Wireless broadband has become a mainstay in many homes, giving many people easy access to information on how to get things done for their everyday tasks. What more for a company that has hundreds if not possibly thousands of workers relying on online processes every single day? In times of trouble, you can call on your internal tech support personnel, but you may want to coordinate directly with them to learn exactly why your connection could be slowing down. This can help you stay calm instead of frustrated if the connection dies again later on. Ask yourself, your staff, or preferably your tech personnel the following:

“Do We Have Any Programs That Are Running in the Background?”
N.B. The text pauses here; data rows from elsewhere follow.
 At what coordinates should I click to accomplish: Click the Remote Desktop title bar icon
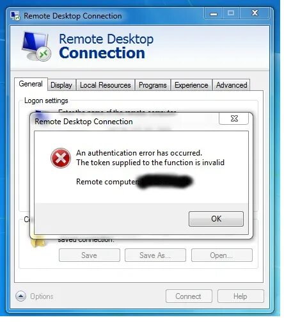point(15,16)
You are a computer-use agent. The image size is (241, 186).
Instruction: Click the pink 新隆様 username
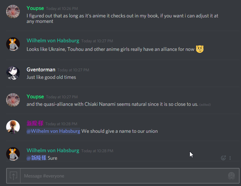click(x=35, y=124)
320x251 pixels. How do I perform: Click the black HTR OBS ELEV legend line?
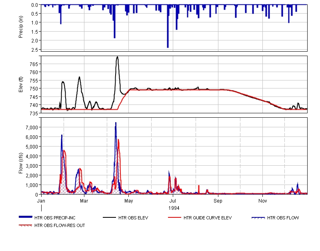pyautogui.click(x=110, y=218)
When employees start accessing the internet using their computers, there are a myriad of processes that start as soon as you boot up the CPU. The same concept applies in some way to your wireless broadband connection. While you may be working on main tasks using programs that are not really using up much of your allocated monthly plan, there could be other apps that are out of sight but hogging all of the upload and download speeds. They could be all sorts of software, from drivers that somehow require the use of the net in order to function, games that somehow found their way onto your staff’s hard drive, to file storage and transfer apps that slow things down when a huge document is trying to make its way from one person’s PC to another.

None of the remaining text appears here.